Hepatic Encephalopathy

Hepatic encephalopathy (HE) results from the failing liver's inability to clear gut-derived neurotoxins, primarily ammonia, from the portal circulation. In hepatic failure, portosystemic shunting allows ammonia to bypass the liver and enter the systemic circulation, crossing the blood-brain barrier where astrocytes convert it to glutamine via glutamine synthetase. Glutamine is osmotically active, causing astrocyte swelling (Alzheimer type II astrocytosis), disruption of astrocyte-neuron signaling, altered neurotransmission (increased GABAergic tone), cerebral edema, and increased intracranial pressure. HE is graded from minimal (subclinical, detected only by psychometric testing) through Grade I (mild confusion, sleep disturbance), Grade II (lethargy, asterixis, disorientation), Grade III (somnolence, marked confusion), to Grade IV (coma). Precipitating factors include GI bleeding, infection, constipation, dehydration, medications (sedatives, opioids), and excessive protein intake.
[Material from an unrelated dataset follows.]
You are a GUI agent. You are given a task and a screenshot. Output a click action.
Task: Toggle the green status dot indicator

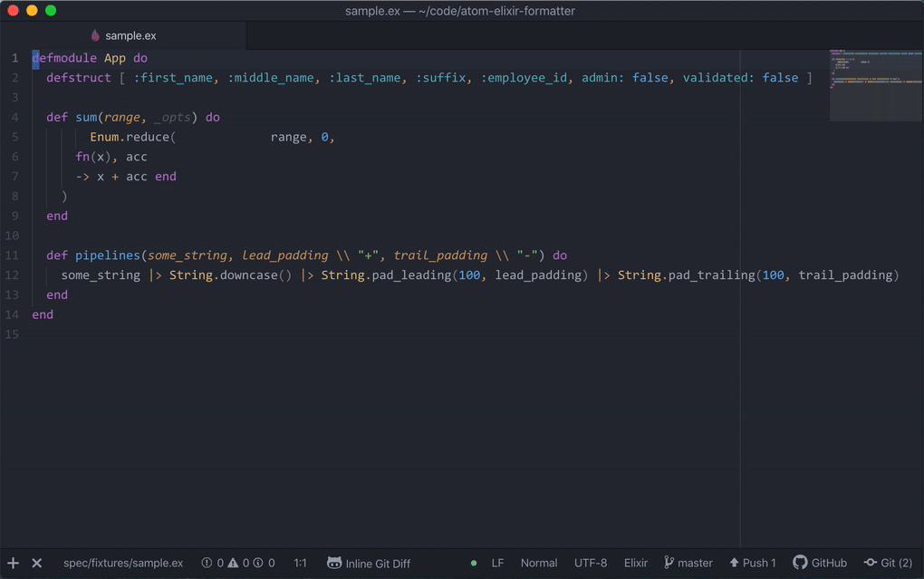[474, 563]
The nurse monitors neurological status using the West Haven criteria, assesses for asterixis, administers lactulose titrated to 2-3 soft stools daily to promote fecal ammonia excretion, administers rifaximin to reduce ammonia-producing gut bacteria, monitors serum ammonia levels, implements fall and aspiration precautions, and identifies and communicates precipitating factors.